RECORDS TO PROCESS:
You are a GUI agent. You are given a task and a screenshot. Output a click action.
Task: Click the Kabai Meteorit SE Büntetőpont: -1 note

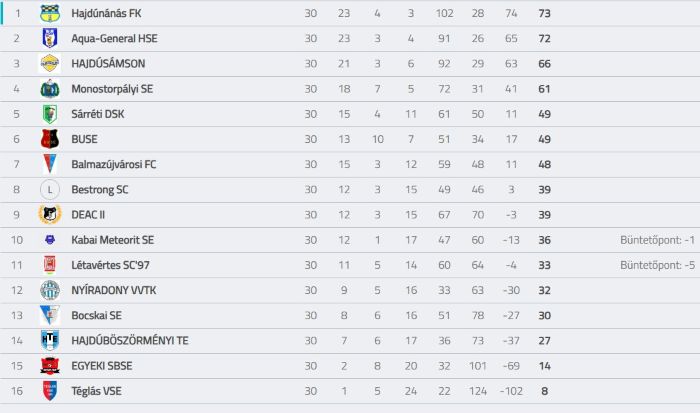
---
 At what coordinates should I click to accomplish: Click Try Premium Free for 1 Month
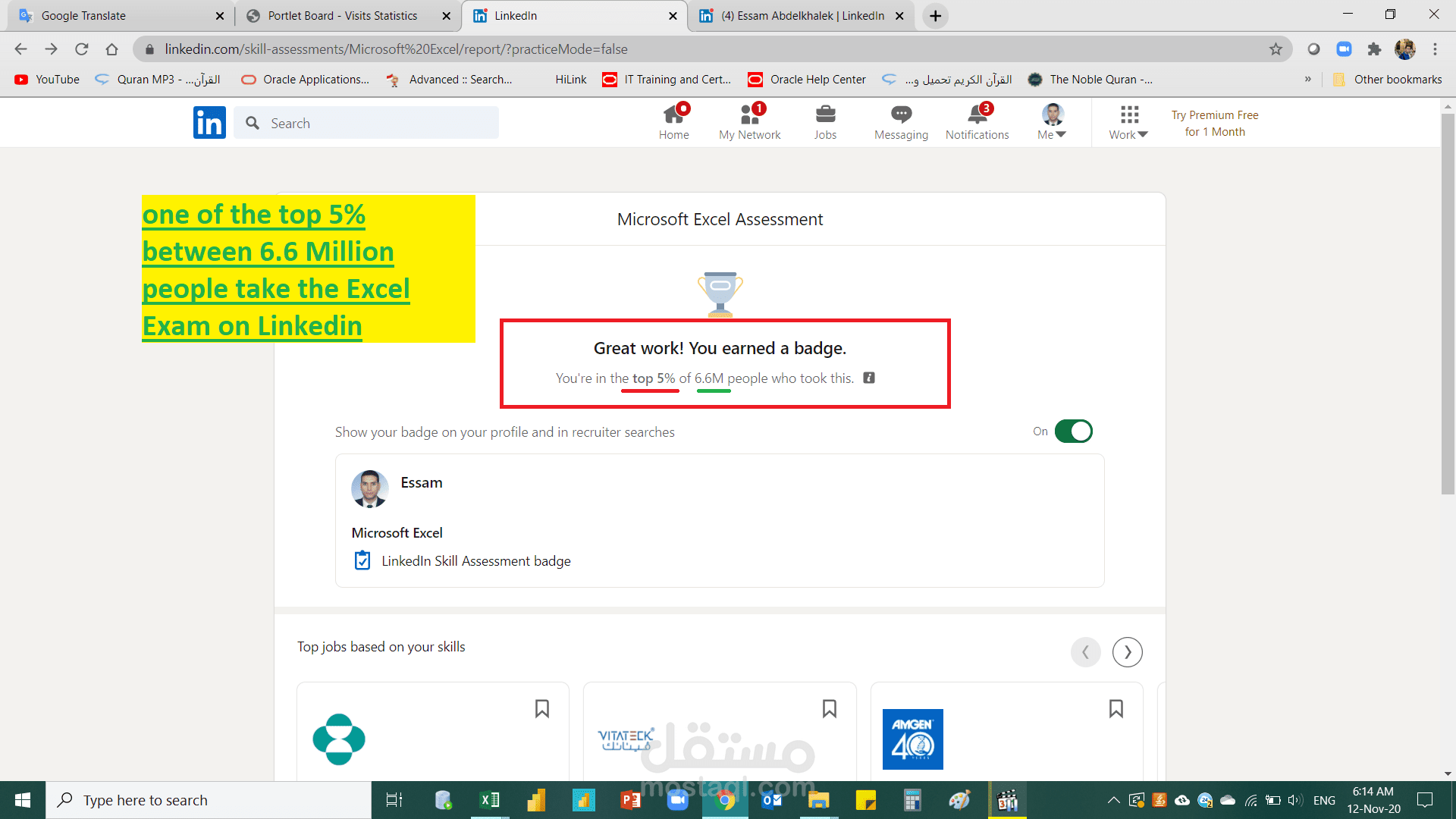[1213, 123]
---
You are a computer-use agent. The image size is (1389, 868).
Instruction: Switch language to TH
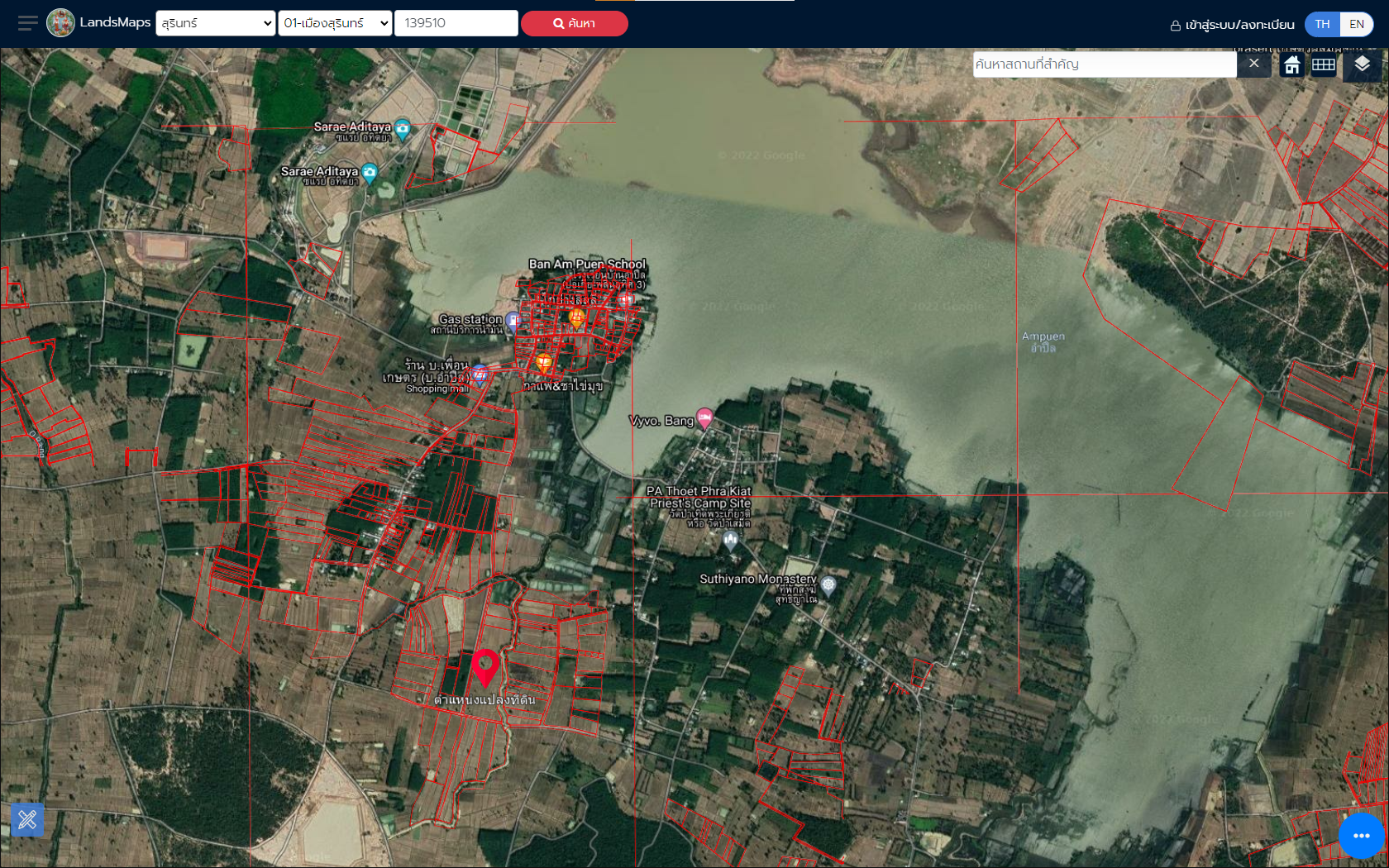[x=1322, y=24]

OBJECTIVE: Output the stretch of records from the line containing "At what coordinates" through the line containing "[1213, 123]", both ends included, verbatim and without the pictures.

EXERCISE SOLUTION:
 At what coordinates should I click to accomplish: Click Try Premium Free for 1 Month
[1213, 123]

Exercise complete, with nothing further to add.